A new study conducted in mice shows that male offspring appear to benefit more than females from the positive effects of exercise during pregnancy.
Obese mothers who exercised moderately while pregnancy reduced their offspring's body weight, insulin and blood glucose levels, potentially lessening their risk of developing metabolic disorders such as type-2 diabetes later in life, showed the findings of the study.
However, the effects were sex specific, with males appearing to benefit more from maternal exercise than females.
"Maternal exercise significantly improved male offspring's insulin and glucose metabolism whereas female offspring showed only modest improvements," said Dr. Margaret Morris from the University of New South Wales in Australia.
For the study, female rats were fed a high fat diet, including pies, cakes and biscuits for six weeks before mating and throughout gestation and lactation.
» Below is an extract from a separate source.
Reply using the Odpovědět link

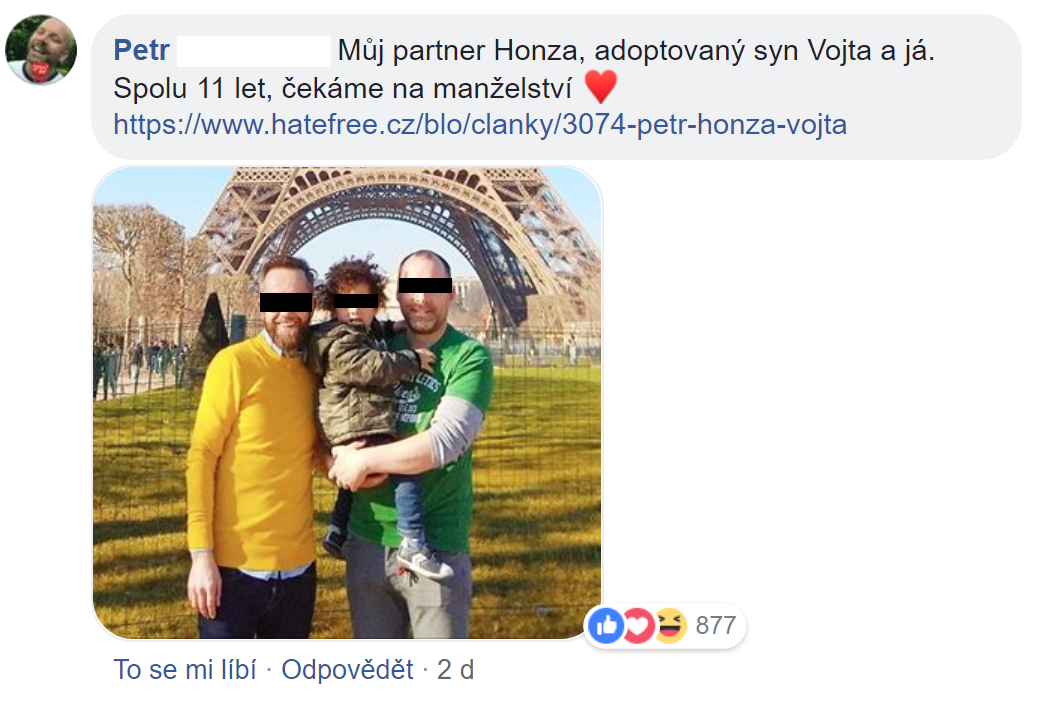click(347, 669)
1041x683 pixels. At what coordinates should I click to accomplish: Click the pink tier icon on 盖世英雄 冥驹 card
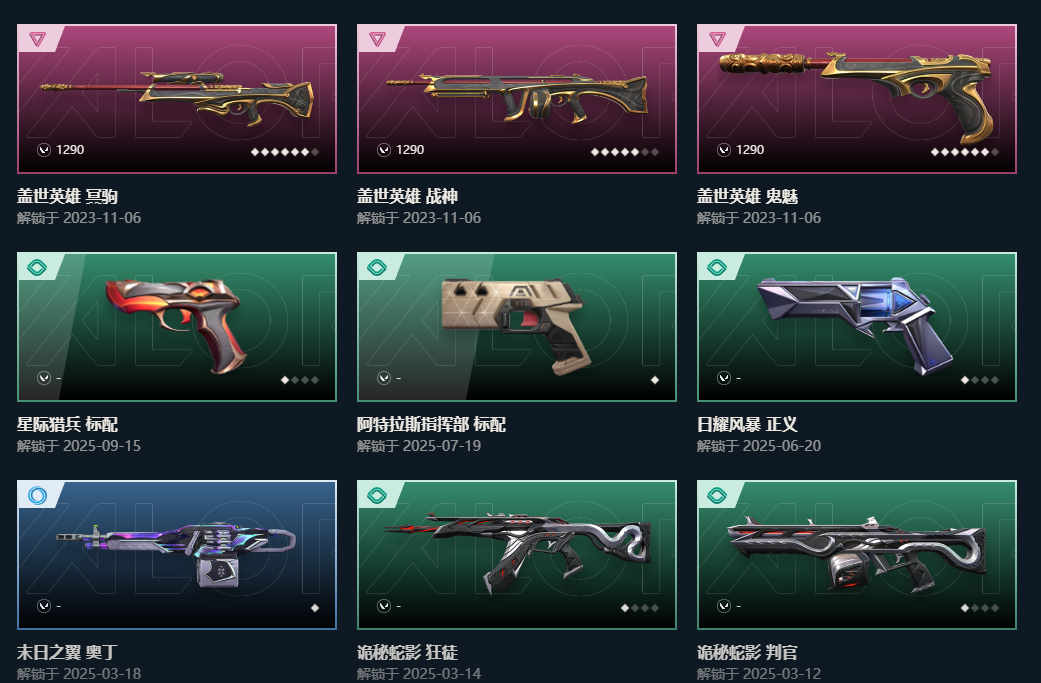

Half underwent voluntary exercise introduced 10 days prior to mating and available until their offspring were delivered, while others remained sedentary. Gene expression relating to glucose, metabolism and inflammation in fat and muscle tissue were then measured 19 days after birth.
"Maternal exercise appeared to decrease the metabolic risk induced by maternal obesity, limiting fat deposits around the abdomen in the offspring and improving their insulin and glucose metabolism during the lactation window," Morris noted.